Sask. Police and Peace Officers remember fallen officers

Since 1988, the Government of Canada has proclaimed the last Sunday of September of every year as Police and Peace Officers’ National Memorial Day.

This National Memorial Day gives Canadians an opportunity each year to express appreciation for the dedication of police and peace officers, who made the ultimate tragic sacrifice to keep our communities safe.

The first Memorial was held in 1978 and honoured 14 officers. Today, the names of over 874 fallen officers are engraved on the Honour Roll, including 65 from Saskatchewan.

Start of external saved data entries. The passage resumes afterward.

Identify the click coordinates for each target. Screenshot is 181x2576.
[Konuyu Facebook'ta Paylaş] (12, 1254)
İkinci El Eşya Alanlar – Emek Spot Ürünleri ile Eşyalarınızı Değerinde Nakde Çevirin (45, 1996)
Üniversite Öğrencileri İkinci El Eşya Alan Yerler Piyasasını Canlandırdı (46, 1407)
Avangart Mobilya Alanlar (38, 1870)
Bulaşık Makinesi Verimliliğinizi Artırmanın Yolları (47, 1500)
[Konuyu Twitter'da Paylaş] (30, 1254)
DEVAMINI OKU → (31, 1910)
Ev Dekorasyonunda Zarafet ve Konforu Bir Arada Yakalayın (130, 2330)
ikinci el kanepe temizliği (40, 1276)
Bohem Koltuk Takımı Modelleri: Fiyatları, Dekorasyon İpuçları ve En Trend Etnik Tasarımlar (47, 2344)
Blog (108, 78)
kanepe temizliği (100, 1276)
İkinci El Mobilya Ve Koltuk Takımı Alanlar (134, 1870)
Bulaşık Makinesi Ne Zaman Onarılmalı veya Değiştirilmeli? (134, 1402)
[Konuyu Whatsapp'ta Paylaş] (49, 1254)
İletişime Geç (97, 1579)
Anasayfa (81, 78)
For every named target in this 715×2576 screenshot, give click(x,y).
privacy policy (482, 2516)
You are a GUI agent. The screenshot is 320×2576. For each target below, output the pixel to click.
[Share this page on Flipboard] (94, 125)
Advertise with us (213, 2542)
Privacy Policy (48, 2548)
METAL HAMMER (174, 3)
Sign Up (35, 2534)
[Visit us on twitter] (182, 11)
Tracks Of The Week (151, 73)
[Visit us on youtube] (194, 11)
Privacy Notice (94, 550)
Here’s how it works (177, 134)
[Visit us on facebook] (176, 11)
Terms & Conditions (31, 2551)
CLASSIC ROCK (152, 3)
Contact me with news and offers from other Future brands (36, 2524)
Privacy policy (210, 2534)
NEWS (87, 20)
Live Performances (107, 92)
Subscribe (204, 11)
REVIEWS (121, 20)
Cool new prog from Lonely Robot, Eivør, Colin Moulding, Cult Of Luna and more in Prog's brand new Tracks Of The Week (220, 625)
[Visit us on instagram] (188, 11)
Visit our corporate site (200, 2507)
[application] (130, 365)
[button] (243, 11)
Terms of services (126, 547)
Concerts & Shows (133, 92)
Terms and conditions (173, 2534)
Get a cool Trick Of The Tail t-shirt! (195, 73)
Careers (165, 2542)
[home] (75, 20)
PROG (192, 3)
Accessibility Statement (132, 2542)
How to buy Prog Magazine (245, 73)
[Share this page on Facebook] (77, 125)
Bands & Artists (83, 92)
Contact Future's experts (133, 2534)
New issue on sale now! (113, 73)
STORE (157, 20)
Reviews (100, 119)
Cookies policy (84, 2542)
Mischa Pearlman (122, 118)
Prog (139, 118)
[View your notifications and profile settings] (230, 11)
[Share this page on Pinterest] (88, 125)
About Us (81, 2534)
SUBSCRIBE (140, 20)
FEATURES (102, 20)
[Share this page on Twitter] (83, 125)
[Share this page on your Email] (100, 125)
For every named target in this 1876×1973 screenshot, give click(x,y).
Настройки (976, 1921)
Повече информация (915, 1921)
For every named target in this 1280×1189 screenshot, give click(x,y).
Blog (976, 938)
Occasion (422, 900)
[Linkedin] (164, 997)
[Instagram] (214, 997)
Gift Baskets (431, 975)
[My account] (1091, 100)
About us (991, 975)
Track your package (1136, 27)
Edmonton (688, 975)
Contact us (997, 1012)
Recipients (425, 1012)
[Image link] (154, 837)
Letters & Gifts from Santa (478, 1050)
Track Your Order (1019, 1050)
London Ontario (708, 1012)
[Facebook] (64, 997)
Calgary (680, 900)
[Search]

Retired S/Sgt. Grant Obst said the importance of the day is simple/

“When police and peace officers get up and go to work, they expect to come home. The reality is that on the occasion, that doesn’t happen,” he stated. “It’s important that those of us that are left behind take the time to remember, to pay tribute, and to turn our thoughts and prayers to those that have paid the ultimate sacrifice.

A total of 65 names were read out, marking all of the officers who died while serving in the Land of the Living Skies, ranging from the first officer in 1877 to the last officer in 2021.

While Saskatchewan hasn’t lost an officer in two years, 12 officers have lost their lives on duty across the country, the most recent being RCMP Const. Rick O’Brien was shot and killed while executing a search warrant in Coquitlam just days ago.

“Twelve police and peace officers didn’t come home this year. That’s what this is about. That’s why we have to take time out of our lives to remember and to pay tribute.”